Un affresco pompeiano prestato dal Museo archeologico di Napoli al Museo di Beaux Arts – Bozar di Bruxelles e al Mucem di Marsiglia per alcune mostre presenterebbe oggi “profonde fessure” e una “velinatura” ossia un “intervento di restauro”, segno evidente di alcuni danni subiti. È questo in sintesi l’allarme lanciato dalla giornalista esperta di archeologia Valentina Porcheddu in un articolo del 28 marzo scorso sulle pagine del Manifesto e documentato anche sul proprio profilo facebook con alcune foto.
L’opera proveniente dal Tempio di Iside è stato esposto prima a Bruxelles, poi, più recentemente, a Marsiglia per una mostra su Alessandria d’Egitto.
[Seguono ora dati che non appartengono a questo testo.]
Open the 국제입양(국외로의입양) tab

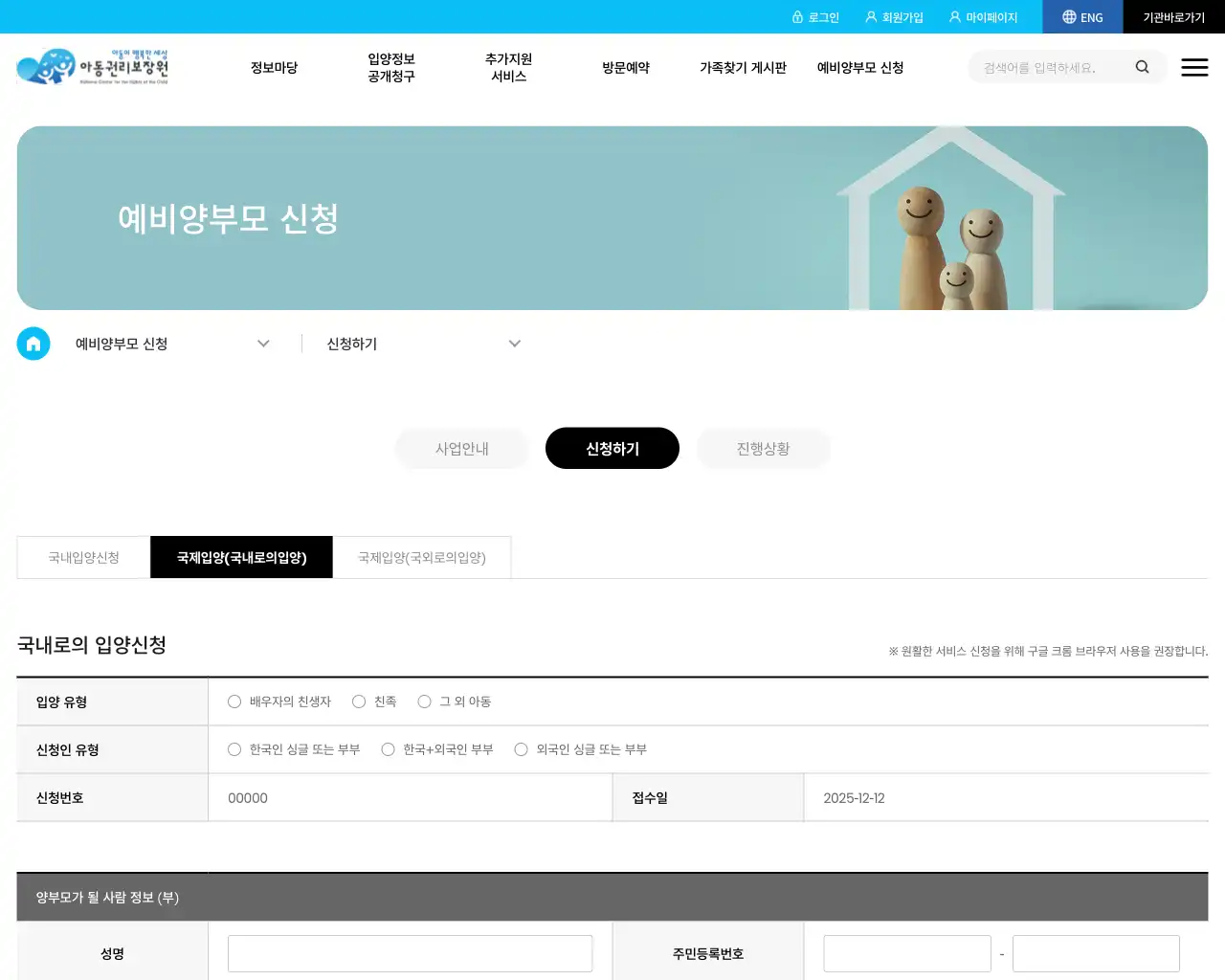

Il reperto di 150 x 137,5 cm descrive una scena del mito di Io, la cui storia è facilmente reperibile su Wikipedia: “Zeus, a causa di un incantesimo gettato da Iunge, figlia di Pan e di Eco, si innamorò di Io ma poiché temeva la gelosia di Era quando la andava a trovare la nascondeva in una nuvola dorata. Era accusò il marito di infedeltà, ma Zeus negò e, per evitare di essere scoperto, trasformò la giovane Io in una giovenca bianca. Era ne reclamò la proprietà e la affidò ad Argo Panoptes, ordinandogli di legare la mucca ad un albero di olivo presso Nemea, per poi punire Iunge trasformandola in un torcicollo. Ermes, incaricato da Zeus di recuperare Io, prima addormentò Argo poi lo uccise colpendolo con una pietra ed infine tagliandogli la testa, liberando così la giovenca. In seguito Era mandò un tafano a pungere Io, che cominciò a correre per tutto il mondo conosciuto per sfuggire all’insetto. Arrivata al braccio di mare tra Europa e Asia attraversò a nuoto lo stretto che prese il nome di Bosforo (“passaggio della giovenca”) ed infine giunse in Egitto, dove partorì Epafo, riacquistando le fattezze umane”.
Nell’affresco di Pompei, la fanciulla amata da Zeus è raffigurata con corna bovine (secondo la rappresentazione classica dell’epoca) insieme a Iside che, col figlioletto Arpocrate, l’accoglie a Canopo, vicino ad Alessandria, dove si è rifugiata.
Secondo quanto scrive l’archeologa, sull’opera “ci sono profonde fessure e non solo. Nella parte inferiore del dipinto c’è una ‘velinatura’, come si chiama in termini tecnici, cioè un intervento di restauro fatto quando lo strato di colore che non aderisce più al supporto, subisce forti sollevamenti”.
L’opera di “velinatura”, fa notare Porcheddu, era già presente durante la mostra in Belgio. Dunque, rimane il dubbio su quando si sia verificato il danneggiamento.
“Ci si chiede dunque perché, a distanza di un mese, il reperto – di peso notevole e dunque suscettibile di choc significativi durante il trasporto – sia stato esposto a ulteriori rischi anziché provvedere immediatamente al suo consolidamento nella sede di origine” scrive ancora la giornalista.
Fonti del Museo archeologico di Napoli, sul Corriere che riprende la notizia, fanno sapere che il reperto è stato inviato “nella massima sicurezza e che è gestito, come prevedibile, sempre nella massima sicurezza”.